Jakub kilkoma energicznymi ruchami odsłonił zawartość dołu.
– Skrzynia – orzekł.
– Czekaj, pomogę ci – Bazyli przykląkł nad wykopem i wspólnymi siłami wyciągnęli ją na powierzchnię.
– Bardzo panom dziękujemy za trud – usłyszeli niespodziewanie. – A teraz wypierdalać.
Zza sławojki wysunęło się w ich kierunku dwóch mężczyzn. Jeden trzymał w dłoniach broń.
– Sami wypierdalajcie – Leszek ani myślał dzielić się znaleziskiem.
– Panowie – pohamował znajomych Miron. – Z bronią się nie dyskutuje. Zachowajcie spokój.
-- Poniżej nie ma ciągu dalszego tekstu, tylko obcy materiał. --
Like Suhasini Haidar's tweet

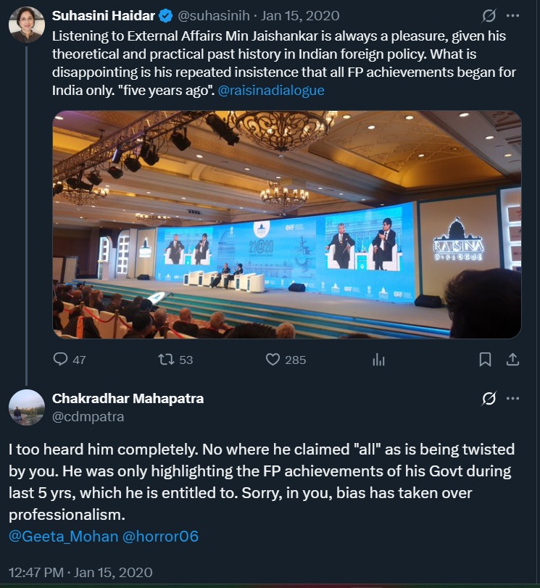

Właśnie rozstała się z mężem. Poznali się na studiach, razem budowali dom i swoje życie zawodowe. Po kilku latach dorobili się gabinetu weterynarii. Wynajęli pawilonik na peryferyjnym osiedlu, wyposażyli w podstawowy sprzęt i wiodło im się całkiem nieźle. Dzieci nie mieli, bo mąż nie życzył sobie nocnego wstawania, prania pieluch (kto dziś pierze pieluchy?) i przecierania zupek. Eulalia, tuląc i hołubiąc chore zwierzaki, za ich pośrednictwem zaspokajała potrzebę macierzyństwa. Pana męża ciągle gdzieś goniło, chciał mieć coraz lepiej i coraz wyższą pozycję wśród konkurencji i tak w ogóle. Niestety, jego dążenia do podniesienia statusu nie miały pokrycia ani w możliwościach, ani w intelekcie. Były nie miał specjalnie głowy do interesów, za którymi regularnie i bez skutku się uganiał. Rozsądek Eulalii wystarczał za ich dwoje. Jej pracowitość, przedsiębiorczość i przede wszystkim zaangażowanie i serdeczność przysparzały im pacjentów. Gabinet funkcjonował pełną parą. Wszystko było dobrze, ale do czasu.